Danish Ministry of Education

Danish Ministry of Education

Viktor Haarlov

“A visionary and innovative law”

Viggo Haarløv is a recognition advisor at the Danish Recognition Agency. A Recognition Law for foreign educational qualifications has been in place in Denmark since as long ago as 2001. In the summer of 2012, Viggo Haarløv brought his experience and specialist knowledge to the Foreign Skills Approval Competence Centre of the Chambers of Industry and Commerce (IHK FOSA), where he spent three months as a guest advisor and was able to see the professional and practically related manner in which the introduction of the Vocational Qualifications Assessment Law (BQFG) is being prepared and implemented. The IHK FOSA was set up in 2012 and acts as a central recognition body for occupations which are the responsibility of the Chambers of Industry and Commerce. Viggo Haarløv is a recognition expert attached to the Danish Ministry of Education. He sets out his impressions of the way in which the German Recognition Act is being implemented.


The German system of dual training, which provides both company-based and school-based training, is not easily comparable with foreign vocational education and training. In addressing this challenge, German legislators have passed a law which is visionary and innovative in many regards.

One particularly interesting feature, and I believe that this is an aspect which is unique, is that the German equivalence assessment procedure also accords due consideration to occupational experiences and other continuing training which have been acquired at a later date. Very many individual elements such as job references and continuing training courses are included within this process. This is in line with the requirements of today’s labour market.

Such an approach enables an overall picture of occupational skills to be built up including all qualifications acquired. Even if equivalence with the German reference occupation is not achieved, the assessment notice issued is of considerable value to the applicant. Such an assessment notice lists existing qualifications and the significant differences between the foreign and German qualifications. This means that applicants may be able to compensate for any deficits by undertaking continuing training and then be in a position to apply for full equivalence.

The German equivalence assessment procedure takes up much more time than in Denmark, where we only recognise training-related final qualifications (“learning outcomes”). As far as tools are concerned, the IHK FOSA team has already drawn up extremely thorough summaries and checklists for the most important Chamber of Industry and Commerce occupations. The Danish Recognition Agency does not have such internal instruments.

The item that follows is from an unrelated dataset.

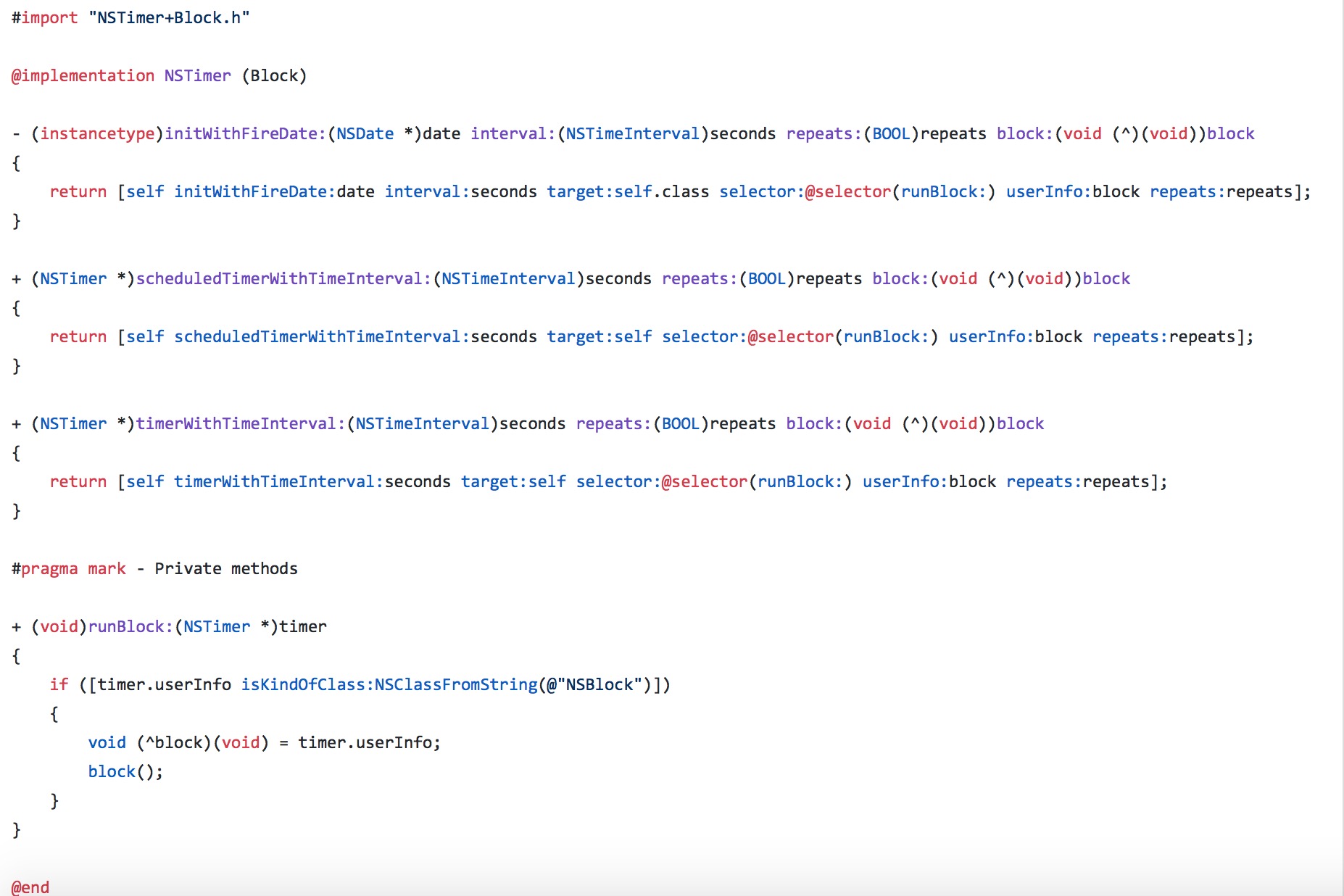The height and width of the screenshot is (896, 1344).
Task: Click the @implementation keyword
Action: point(83,76)
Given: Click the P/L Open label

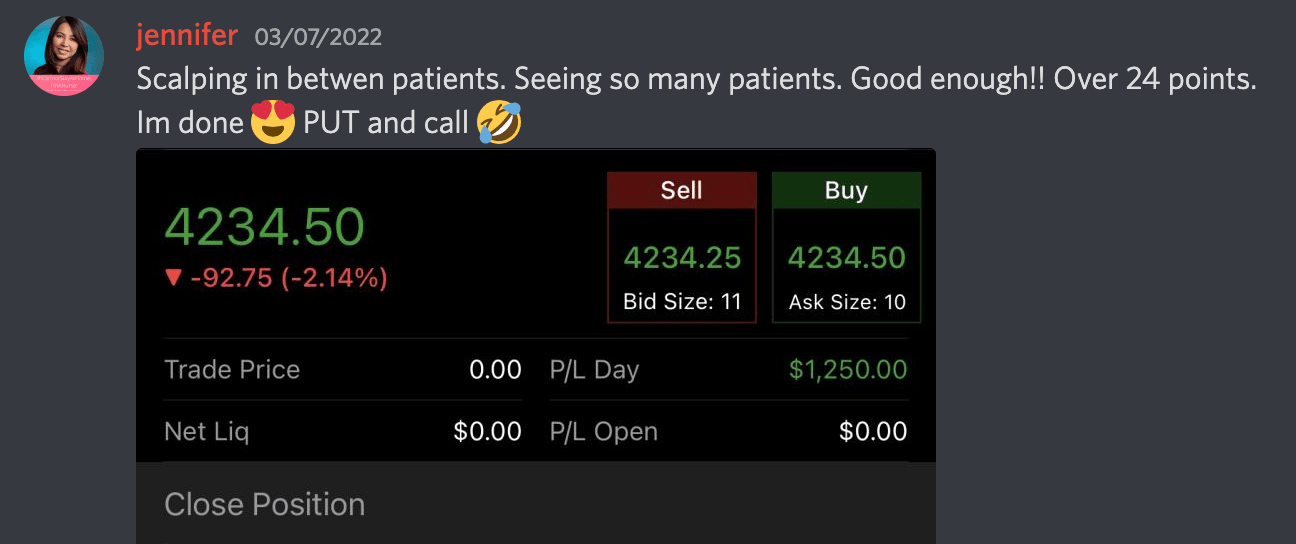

After more than ten years of experience (!), in Denmark we are able to process an average of approximately two applications a day, including all other recognition-related tasks (responding to e-mails, telephone calls, training descriptions from applicant countries, development of recognition standards etc.). Once the staff of IHK FOSA have established a certain routine, I estimate that the higher degree of investigation required will mean that approximately one application per day will be able to be processed. Initially, however, meaning until the end of the year, it is possible that double the amount of time will be needed.

Ensuring that assessment notices are of high quality and respected and accepted by employers and the trade unions is, however, much more important than accelerating processing time. Other countries are bound to see soon how useful the German assessment notices are. Perhaps this will lead them to pass similar laws in a few years’ time, taking the German Recognition Act as a model!